• Excerpt to read:
↓
The following article is part of coverage from Digestive Disease Week (DDW 2020). Due to the global COVID-19 pandemic, the American Gastroenterology Association made the necessary decision to cancel the meeting originally scheduled for May 2–May 5, 2020, in Chicago. While live events will not proceed as planned, readers can click here catch up on the latest research intended to be presented at the meeting.
Fecal microbiota transplant (FMT) appears safe in decolonizing multi-drug resistant organisms (MDRO) from intestinal reservoirs in affected patients, even those who are highly immunosuppressed. Though FMT treatment resulted in only reasonable levels of decolonization, it was also associated with other clinical benefits including decreased length of stay, episodes of invasive infection, and requirement for antibiotic therapy, according to results intended to be presented at Digestive Disease Week (DDW) 2020.
Researchers conducted FMT in 17 patients with intestinal colonization of MDROs. All MDROs were identified through rectal screen and identified as carbapenemase-producing Enterobacteriaceae, vancomycin-resistant Enterococci, or extended-spectrum β-lactamase (ESBL) Enterobacteriaceae. Patients were followed 6 months before and after FMT procedure.
A minority of patients (41%; n=7) achieved intestinal decolonization at 6 months after FMT. No adverse effects were reported.
For the 9 patients who had recurrent ESBL urinary tract infections (UTIs) prior to FMT, episodes of ESBL UTIs decreased from 4±2 episodes (median ± standard deviation) before FMT to 1±2 episodes post-FMT (P =.008).
↑
• Excerpted data:
↓
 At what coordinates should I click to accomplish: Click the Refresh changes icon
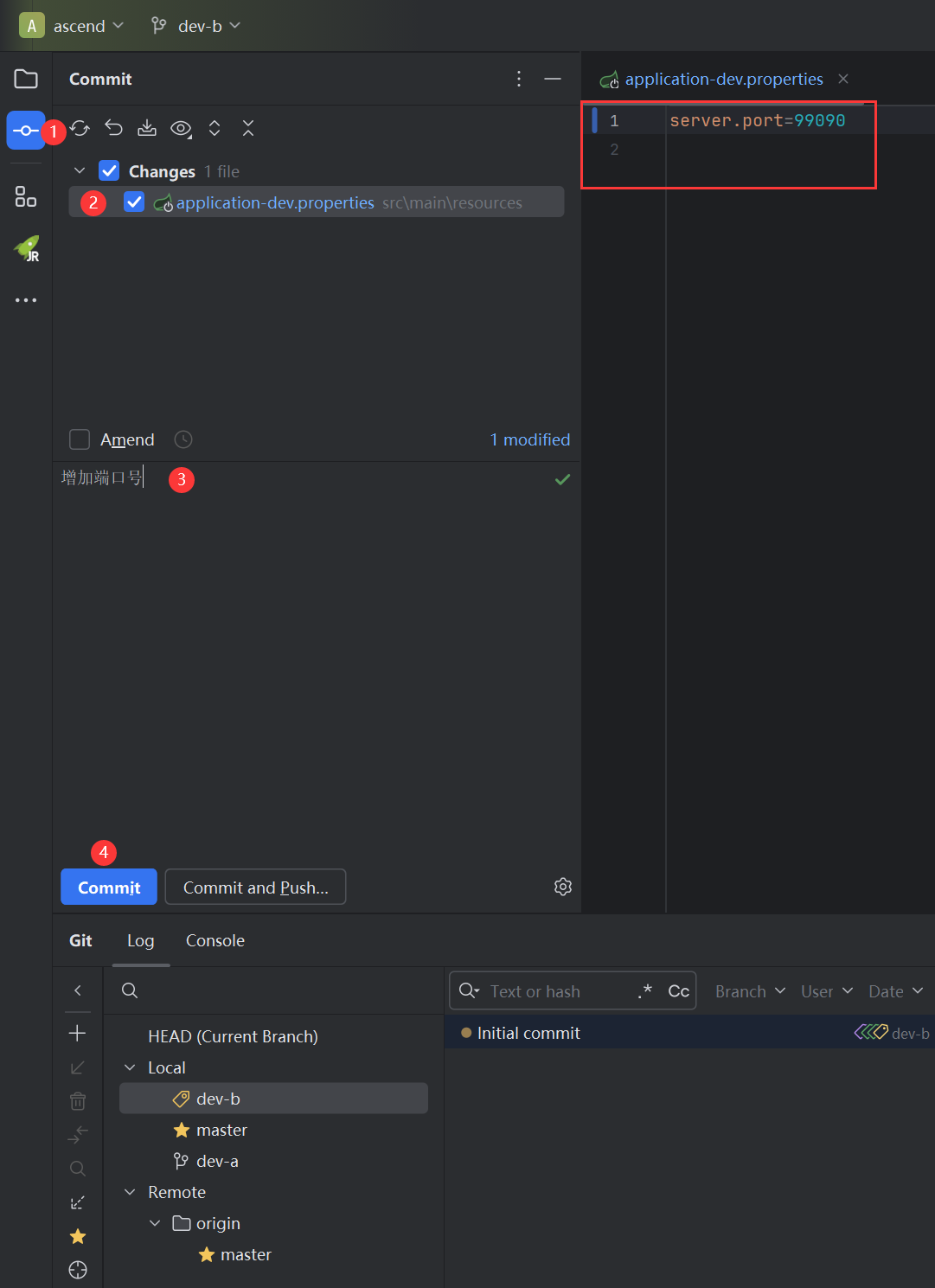[x=80, y=129]
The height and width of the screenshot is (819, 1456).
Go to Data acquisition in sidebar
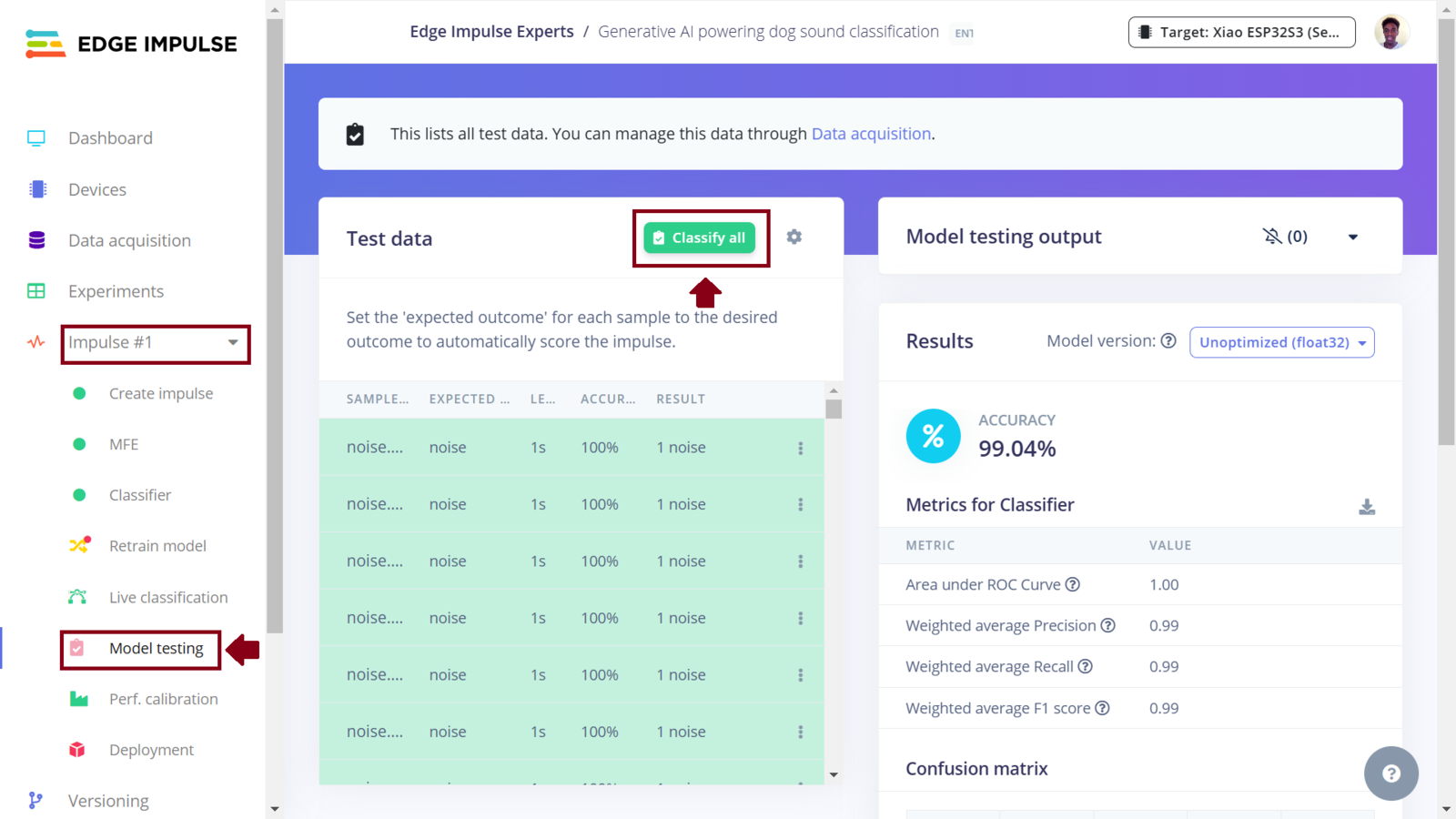pyautogui.click(x=129, y=240)
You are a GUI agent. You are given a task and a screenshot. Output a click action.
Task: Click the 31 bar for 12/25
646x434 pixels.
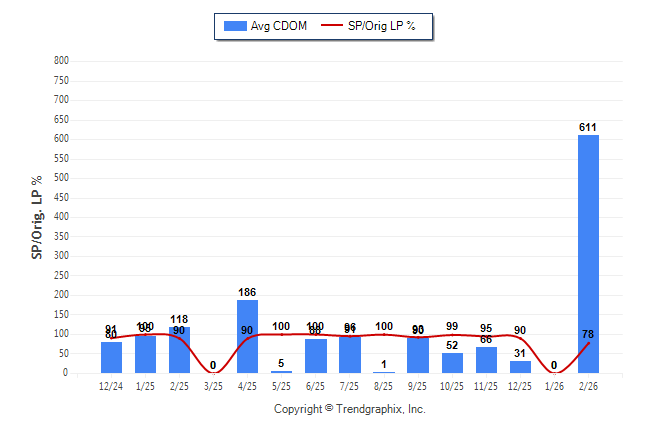520,367
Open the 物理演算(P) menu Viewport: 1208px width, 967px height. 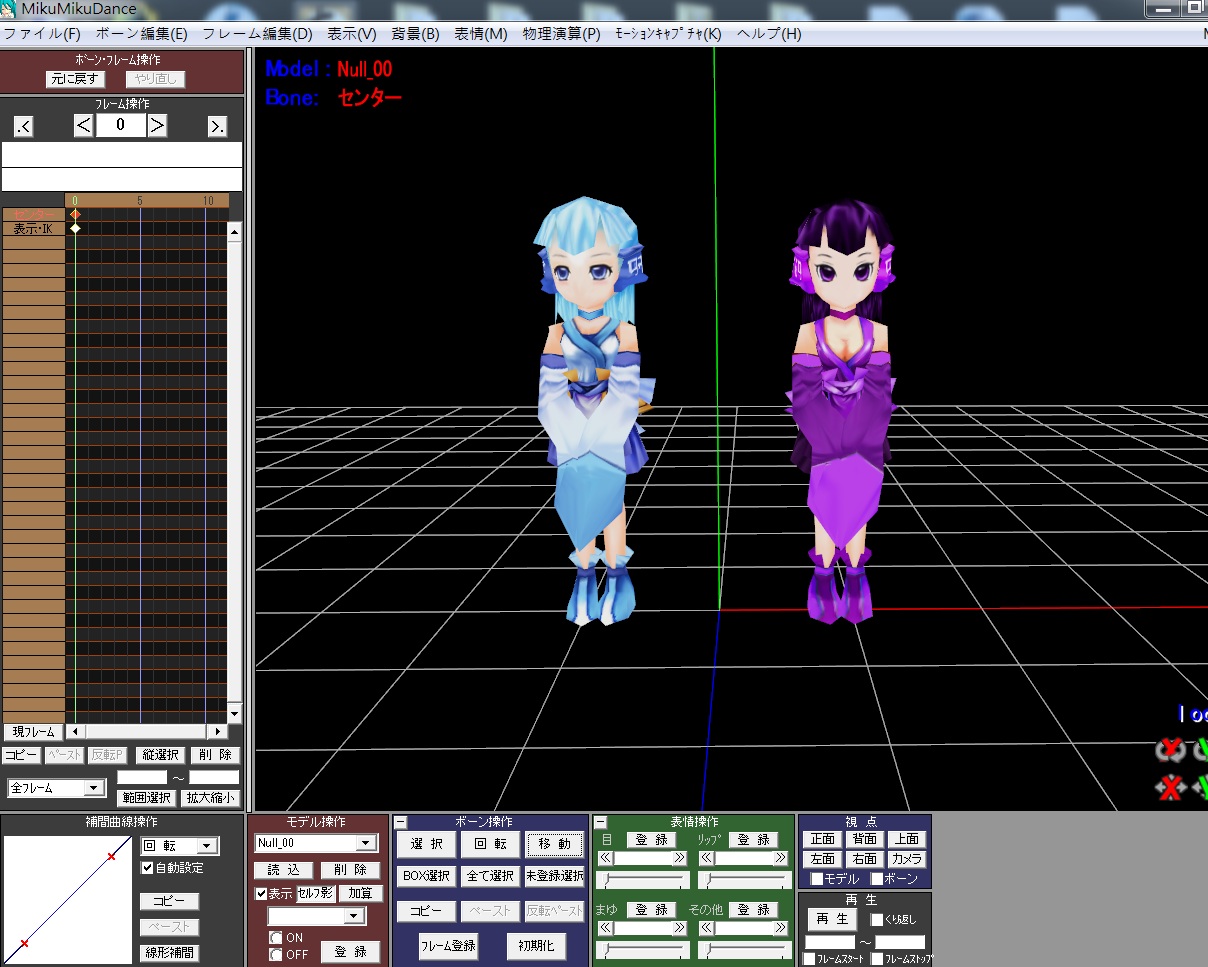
↑
• Your tasks:
1 > From the fecal microbiota transplant report, copy the stretch from "The following article" through "at the meeting." word for word.
2 > Carry on the fecal microbiota transplant report from the point where it stops.

• Answer set:
1 >
The following article is part of coverage from Digestive Disease Week (DDW 2020). Due to the global COVID-19 pandemic, the American Gastroenterology Association made the necessary decision to cancel the meeting originally scheduled for May 2–May 5, 2020, in Chicago. While live events will not proceed as planned, readers can click here catch up on the latest research intended to be presented at the meeting.

2 >
A total of 11 patients had chronic hematologic disease, and 8 of those individuals had undergone stem cell transplants within 6 months of FMT. These patients experienced a decrease in inpatient stay duration (P =.002). The trend of decreased hospital stays was observed in all but 1 of the patients (P =.0002).
The study participants had fewer days using carbapenems (P =.0005), bloodstream infections by both Enterobacteriaceae and Enterococci (P =.047), and total number of bloodstream infections (P =.028) in the 6 months after transplant procedure.
Limitations of this study included its small sample size and short duration. Likewise, it remains unclear what the long-term impact of its findings on patient health is.
The investigators concluded that although a minority of study participants had MDRO decolonization, FMT was associated clinical benefit, including reduction in infections requiring antibiotic treatment and length of hospitalization stays.
The researchers note that further studies are needed to identify other microbiota-mediated mechanisms beyond decolonization that may be responsible for the observed clinical benefits in patients with intestinal MDROs.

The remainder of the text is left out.